*Provided records*.
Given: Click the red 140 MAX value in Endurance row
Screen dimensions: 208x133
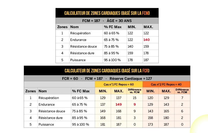Looking at the screenshot, I should [x=146, y=40].
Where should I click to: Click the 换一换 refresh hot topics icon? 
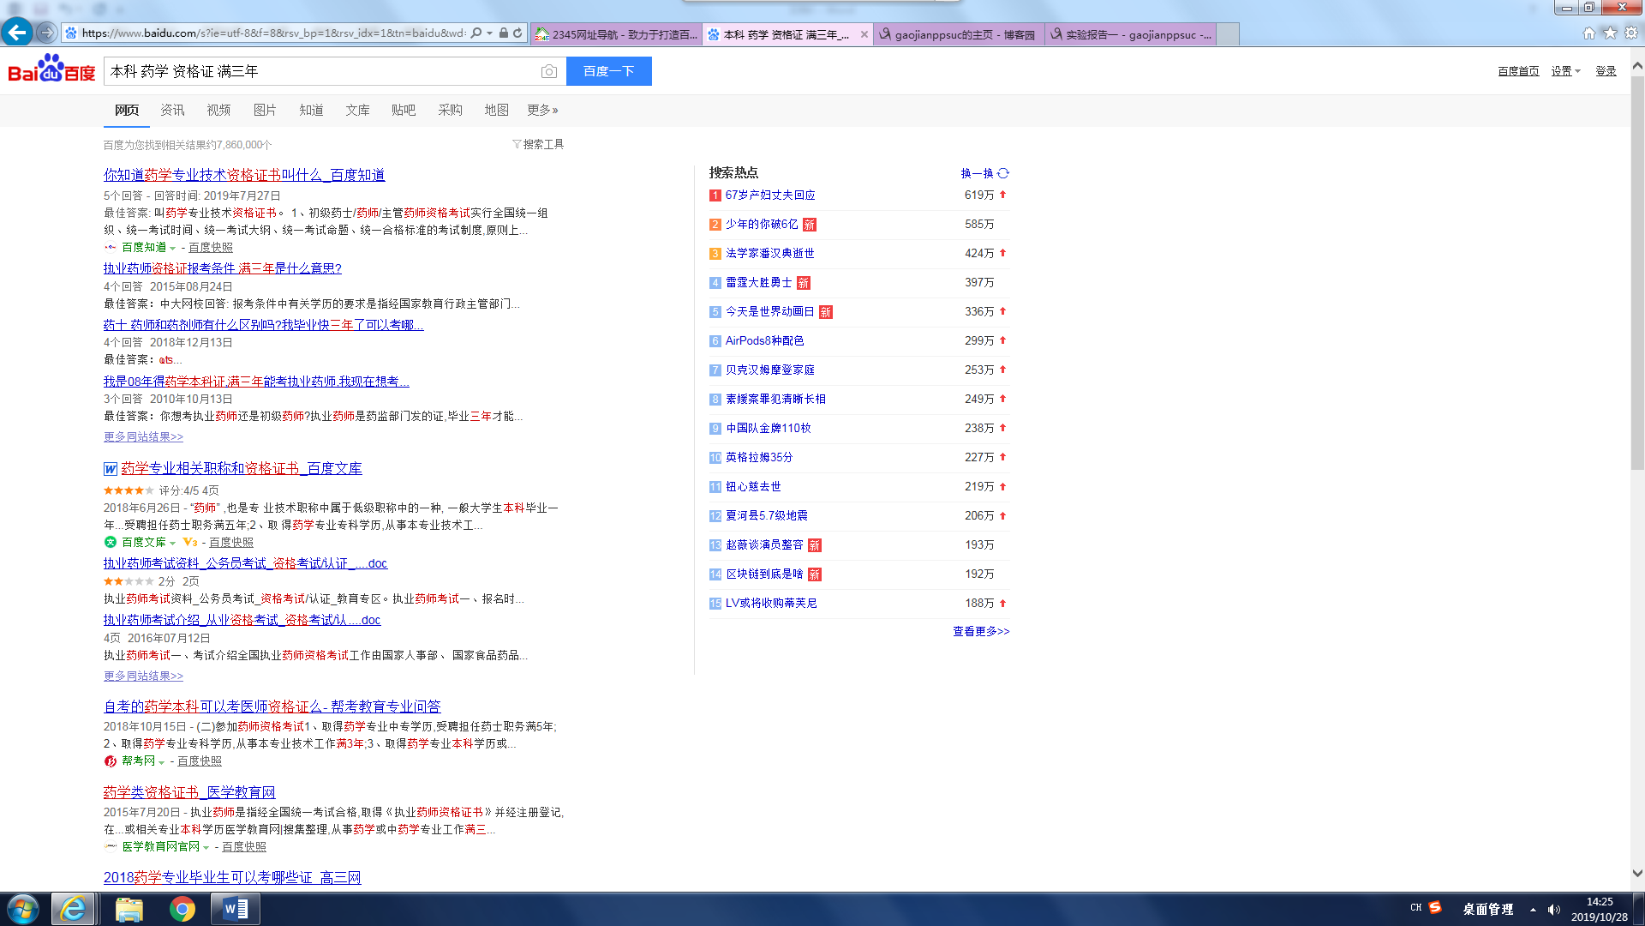pos(1003,173)
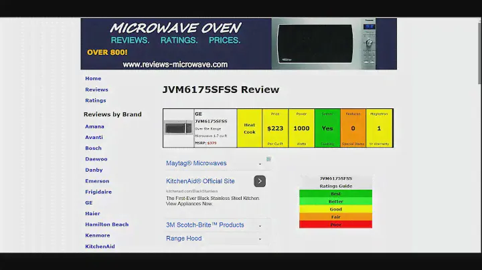Open Hamilton Beach brand reviews

(x=106, y=225)
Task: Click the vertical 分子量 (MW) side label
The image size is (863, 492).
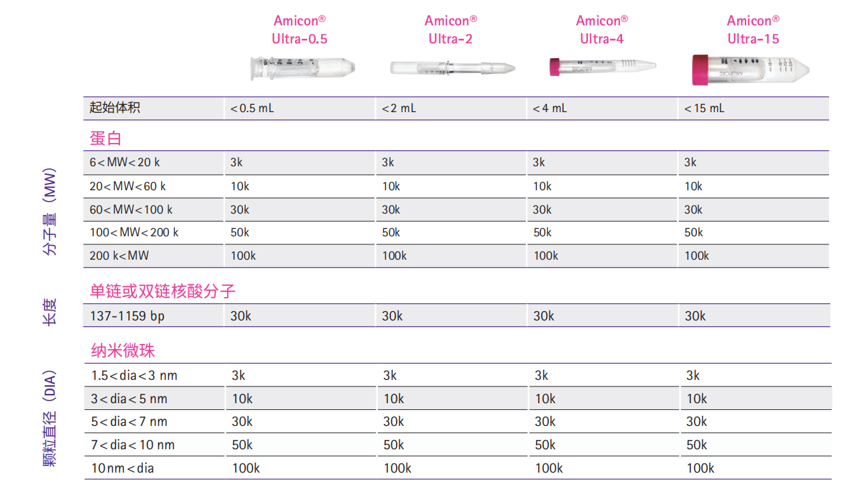Action: (x=50, y=212)
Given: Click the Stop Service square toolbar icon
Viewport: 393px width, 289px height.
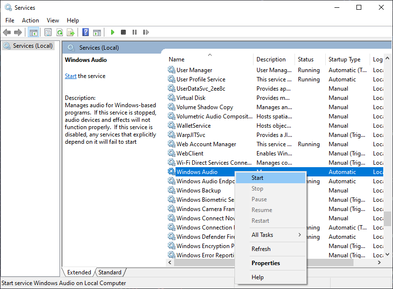Looking at the screenshot, I should (x=123, y=33).
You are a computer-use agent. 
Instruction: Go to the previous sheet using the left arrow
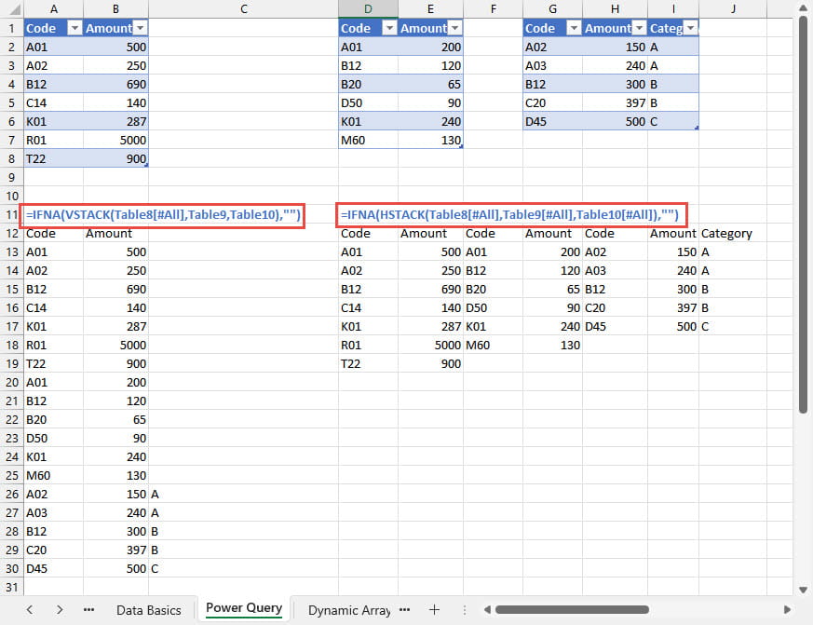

*Exercise goal*.
Copy the entire listing above word for word, leaving out the pictures.

*Finished exercise*.
Given: Click the red 140 MAX value in Endurance row
Screen dimensions: 208x133
Looking at the screenshot, I should [x=146, y=40].
Where should I click to: Click the 换一换 refresh hot topics icon? 
pos(1003,173)
Open Hamilton Beach brand reviews

(x=106, y=225)
Task: Click the vertical 分子量 (MW) side label
The image size is (863, 492).
Action: (x=50, y=212)
Given: Click the Stop Service square toolbar icon
Viewport: 393px width, 289px height.
Looking at the screenshot, I should (x=123, y=33).
You are a computer-use agent. 
Instruction: Go to the previous sheet using the left arrow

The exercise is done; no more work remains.